I was just four years old when I first met Death. He was a benign, fatherly, old gentleman with a long white beard that flowed on for ever and smiling wrinkles. He came to escort a sick and aged relative to a Never-Never Land of milk and honey, where everyone was always young and happy, where illness was banned and no one ever cried.
Then I grew up.
Death transformed into the grim reaper of old, the skull-headed rapist of life who, with his night-black scythe, cut his way through the young and the unwilling: dragging the severed souls of his victims screaming to the eternal pit of oblivion; leaving behind him only empty echoes of lamentation and despair.
But the metamorphosis of Death was far from complete.
3 – 6
I have seen his four equestrian selves scything across the killing fields of Earth, their horses’ hooves pounding out a fatal drum beat of deathly revelation, but no cries, no lamentations are heard… There will be no one left alive in Ramah to cry.

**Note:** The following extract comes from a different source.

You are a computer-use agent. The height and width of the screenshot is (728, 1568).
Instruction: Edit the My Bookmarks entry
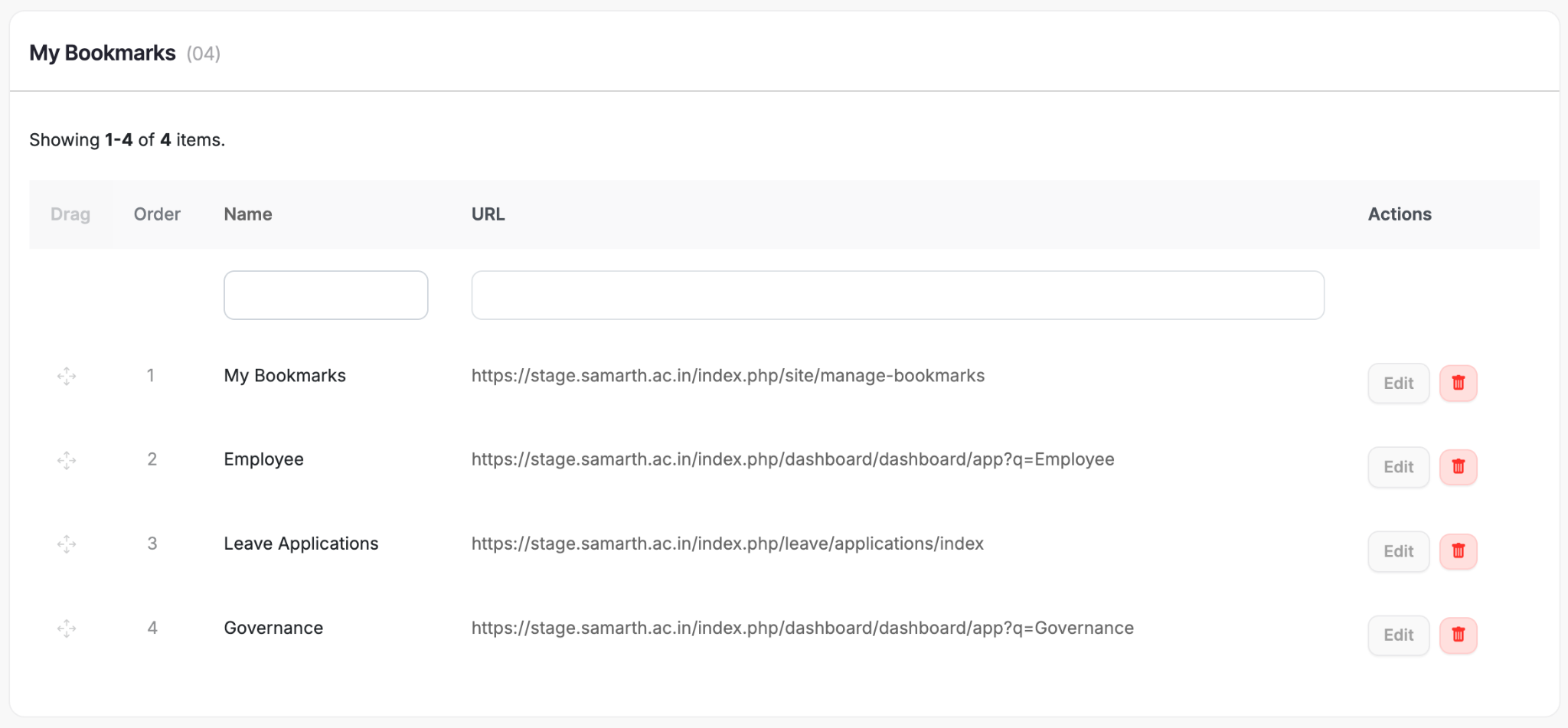tap(1398, 384)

And now I see the true face of Death revealed.
At first it all seems a bit of an anti-climax: no friendly father figure with a bottomless box of joy, no wailing and gnashing of teeth, no irrevocable bone-deep rhythm of destruction. There is just a normal if ostentatious office and sitting there an ordinary man in a slightly creased suit. He may have a thick thatch of dyed blond hair, he may not. Times and locations change, though actions tend to cling to the echoes of repetition. He takes a pen and signs on the dotted line…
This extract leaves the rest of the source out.